Controversies & Subsequent Evidence

  • Unexpected interaction (primary endpoint)
    • The interaction (P=0.009) was not anticipated mechanistically and creates interpretive tension: the “dose” of screening cannot be evaluated independently of SBT technique.
    • Editorial commentary emphasised that the interaction might reflect complex clinician behaviour and workflow effects, advocating caution before prescriptive implementation changes. 3
    • Structured credibility assessment tools for effect modification (ICEMAN) highlight that unexpected interactions warrant scepticism unless supported by replication, consistency, and plausible mechanism. 6
  • Post-randomisation exclusions and modified intention-to-treat
    • Published correspondence challenged the post-randomisation exclusions/withdrawals and the potential for bias introduced by excluding randomised participants from analysis. 4
    • The authors’ reply clarified that 28 patients were excluded after randomisation and 12 were withdrawn due to lack of permission to use data, but acknowledged the modified intention-to-treat analytic set. 5
  • How FAST fits the SBT-technique evidence base
    • Post-FAST evidence syntheses continued to show that SBT technique effects are modest and context dependent; a large systematic review/meta-analysis suggested pressure-supported (vs T-piece) SBTs may increase extubation success without higher reintubation, while highlighting heterogeneity and sensitivity to influential trials. 10
    • A network meta-analysis of alternative SBT techniques ranked several approaches but underscored uncertainty due to trial quality, clinical heterogeneity, and indirectness—supporting the interpretation that implementation context matters. 11
  • Guideline evolution after FAST
    • Recent practice guidance continues to endorse protocolised liberation and permits multiple SBT techniques, emphasising careful selection of SBT method, monitoring, and the need to avoid unnecessary prolongation of ventilation. 89

Summary

  • FAST was a large, pragmatic 2×2 factorial ICU trial testing two protocolisable weaning strategies: screening frequency (once daily vs more frequent) and SBT technique (pressure-supported with PEEP vs T-piece).
  • Main effects were not statistically significant for time to successful extubation, but an unexpected interaction was identified (P=0.009).
  • More frequent screening combined with pressure-supported SBTs prolonged time to successful extubation (median 3.9 vs 2.0 days; HR 0.70; P=0.02) and increased ventilation duration and ICU stay.
  • Mortality and major complications (reintubation, ventilator-associated pneumonia) were similar across strategies; adverse events attributable to screening/SBT were uncommon.
  • The interaction and modified intention-to-treat analytic set have driven methodological debate, highlighting the need for replication and careful implementation research.

Notes

  • Directionality (as reported by trialists): for time outcomes, HR >1 favours the first-listed strategy (faster event); for IRR, values <1 indicate fewer hours/days (shorter duration/LOS); for OR, values <1 favour the first-listed strategy (lower odds of the outcome).

Overall Takeaway

FAST is landmark because it challenged a widely held quality-improvement intuition—that more frequent protocolised readiness screening necessarily accelerates ventilator liberation—by demonstrating an unexpected, clinically meaningful interaction with SBT technique.
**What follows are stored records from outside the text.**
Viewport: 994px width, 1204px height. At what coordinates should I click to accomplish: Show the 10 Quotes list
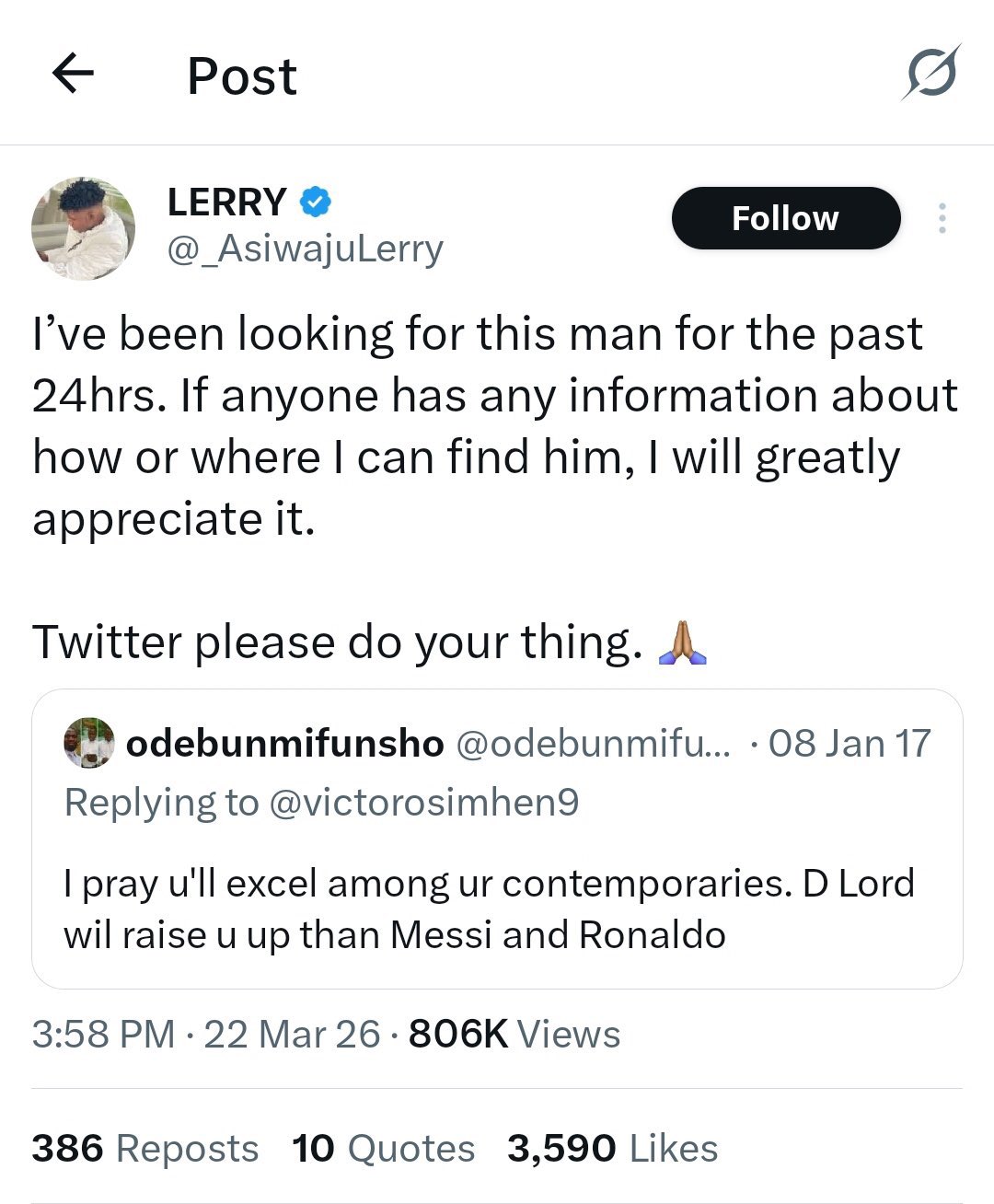(x=383, y=1148)
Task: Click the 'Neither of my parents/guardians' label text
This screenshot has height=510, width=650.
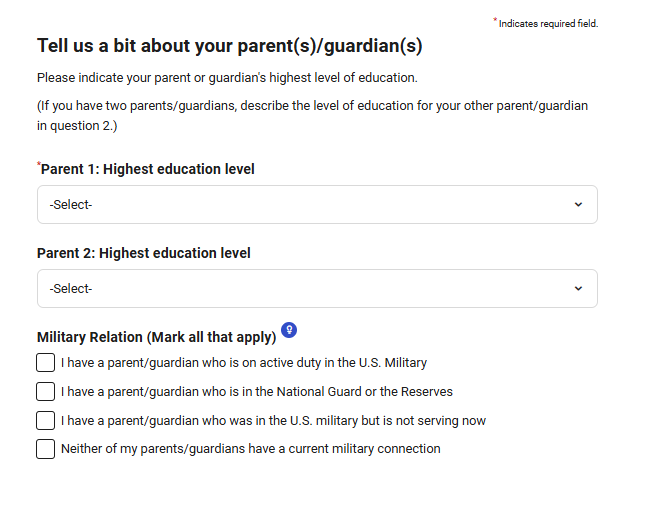Action: pos(250,449)
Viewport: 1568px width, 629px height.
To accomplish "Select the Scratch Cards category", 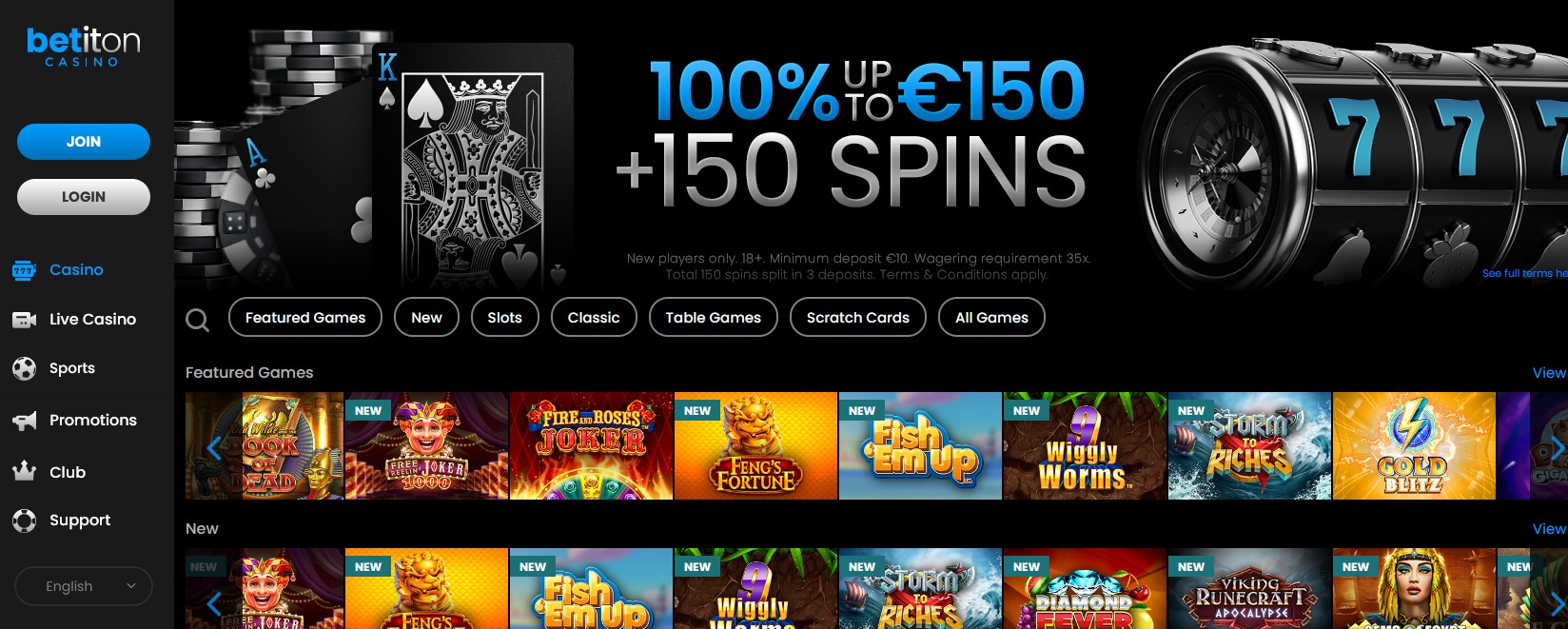I will 858,318.
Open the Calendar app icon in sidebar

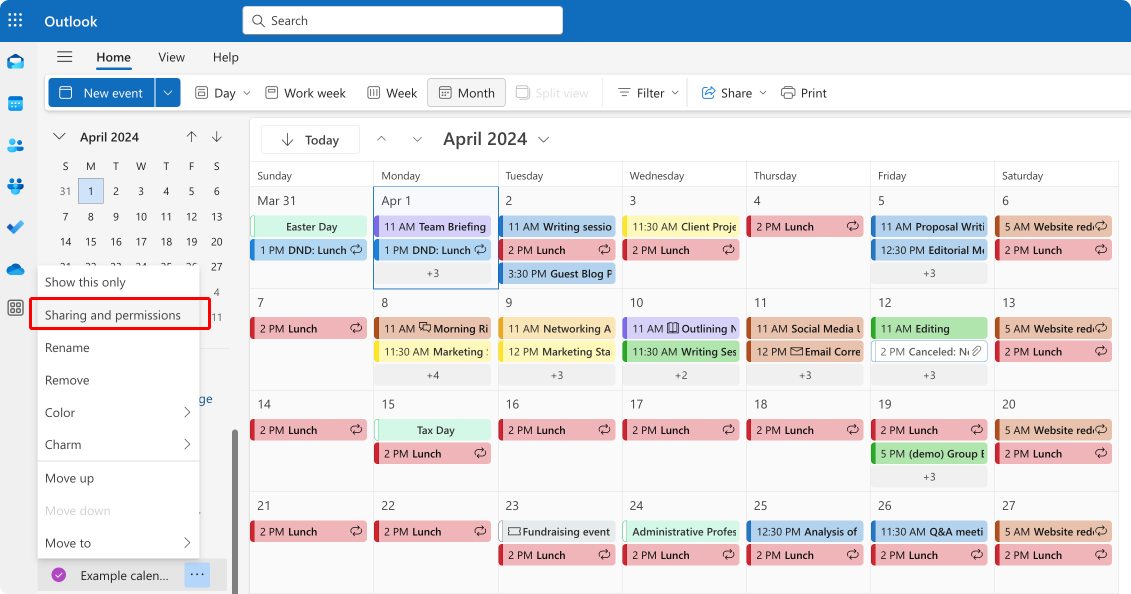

Its findings caution against implementing “more screening” as a standalone performance metric, and instead foreground the importance of the combined weaning strategy, clinician behaviour, and workflow in determining successful extubation timelines.

Overall Summary

  • Main effects were neutral, but a significant interaction altered interpretation of both interventions.
  • More frequent screening combined with pressure-supported SBTs prolonged extubation time and increased ventilation duration/ICU stay.
  • Harms were uncommon and mortality did not differ meaningfully across strategies; replication and implementation research remain priorities.